Passing the StKilda Cemetry, Dad says "they don't bury anybody living in StKilda now " Why not ? "they have to be dead " Boom boom


----------



## John Jarman

"Dad, there's a man at the door with a bill". "Don't worry son, it's probably just a duck with a hat on".

JJ.


----------



## GNUA

Why did the scarecrow win an award? Because.................. He was outstanding in his field!


----------



## GNUA

I went to the doctor and said doctor i have a pain in one ear and cannot hear too well. Doctor: Which ear? Me: 2022!


----------



## GNUA

My three year old son had managed to jam approx thirty small toy horses into his mouth so I took him to the doctor. The doctor told me not to worry as his condition was stable!


----------



## Allend

There are two boy centipedes standing on a corner when a girl centipede walks past. One says to the other, "That's a nice pair of legs, pair of legs, pair of legs ..."


----------



## GNUA

Did you hear about the Lego sale?

People were lined up for blocks!


----------



## GNUA

Sorry Sir we don't serve time travellers in here.

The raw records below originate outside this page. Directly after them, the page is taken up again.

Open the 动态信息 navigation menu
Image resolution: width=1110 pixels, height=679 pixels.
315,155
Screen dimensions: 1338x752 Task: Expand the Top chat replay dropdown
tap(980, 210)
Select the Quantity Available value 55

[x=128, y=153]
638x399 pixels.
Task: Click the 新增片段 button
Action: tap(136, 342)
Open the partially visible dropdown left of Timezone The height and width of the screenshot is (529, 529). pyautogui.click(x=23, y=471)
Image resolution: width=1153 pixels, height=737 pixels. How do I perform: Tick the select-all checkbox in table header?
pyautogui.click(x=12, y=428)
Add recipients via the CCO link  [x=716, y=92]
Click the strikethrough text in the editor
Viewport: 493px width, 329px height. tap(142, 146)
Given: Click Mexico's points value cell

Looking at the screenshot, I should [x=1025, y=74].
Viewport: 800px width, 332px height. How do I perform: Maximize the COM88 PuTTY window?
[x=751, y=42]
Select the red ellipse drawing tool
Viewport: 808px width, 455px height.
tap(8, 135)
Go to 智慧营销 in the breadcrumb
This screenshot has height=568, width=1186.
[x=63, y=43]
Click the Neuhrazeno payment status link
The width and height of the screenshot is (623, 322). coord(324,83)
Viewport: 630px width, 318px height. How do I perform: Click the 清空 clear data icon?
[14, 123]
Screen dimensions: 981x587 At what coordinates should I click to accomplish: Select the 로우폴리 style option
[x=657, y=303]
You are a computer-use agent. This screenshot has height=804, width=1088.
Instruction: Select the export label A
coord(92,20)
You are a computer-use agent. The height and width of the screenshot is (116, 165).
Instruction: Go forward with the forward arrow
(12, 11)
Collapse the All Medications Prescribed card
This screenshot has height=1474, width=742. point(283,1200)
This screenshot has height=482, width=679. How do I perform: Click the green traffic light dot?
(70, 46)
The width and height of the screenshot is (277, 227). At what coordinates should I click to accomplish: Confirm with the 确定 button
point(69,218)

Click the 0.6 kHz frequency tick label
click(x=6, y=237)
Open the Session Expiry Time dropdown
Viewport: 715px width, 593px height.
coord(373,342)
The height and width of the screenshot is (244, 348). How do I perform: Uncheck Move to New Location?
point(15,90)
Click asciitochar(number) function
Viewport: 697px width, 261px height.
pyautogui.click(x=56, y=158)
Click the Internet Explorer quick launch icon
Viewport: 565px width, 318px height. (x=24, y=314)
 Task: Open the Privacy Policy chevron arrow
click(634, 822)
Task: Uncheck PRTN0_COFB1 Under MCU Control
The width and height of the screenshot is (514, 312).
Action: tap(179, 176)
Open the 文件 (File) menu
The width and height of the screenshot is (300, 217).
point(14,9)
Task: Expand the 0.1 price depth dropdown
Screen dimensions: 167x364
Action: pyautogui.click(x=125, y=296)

A time traveller walks into a bar.


----------



## Allend

Two philosophers at a Nudist colony. One says to the other, "Have you read Marx?"
The other replies, "Yes. I think it's these cane chairs."


----------



## Allend

Did you hear about the young married couple who didn't know the difference between vaseline an putty?
All their windows fell out.


----------



## Allend

From my Dad's days working on a shore-squad fixing engines and stuff on North Sea Trawlers. He had a work-mate who was very chatty but didn't really know his job. The supervising engineer came down to a ship one day, to see how it was going and when it was back to sea again, and this guy wouldn't shut up. The super' said to Dad,

"There's a lesson to be learnt
From the old Sea Captain's log
The horn that's tooting loudest
Is the one who's in the fog."


----------



## Allend

Two goldfish in a tank. One says to the other, "I don't know how to drive this."

Anybody else got Dad jokes ... ?


----------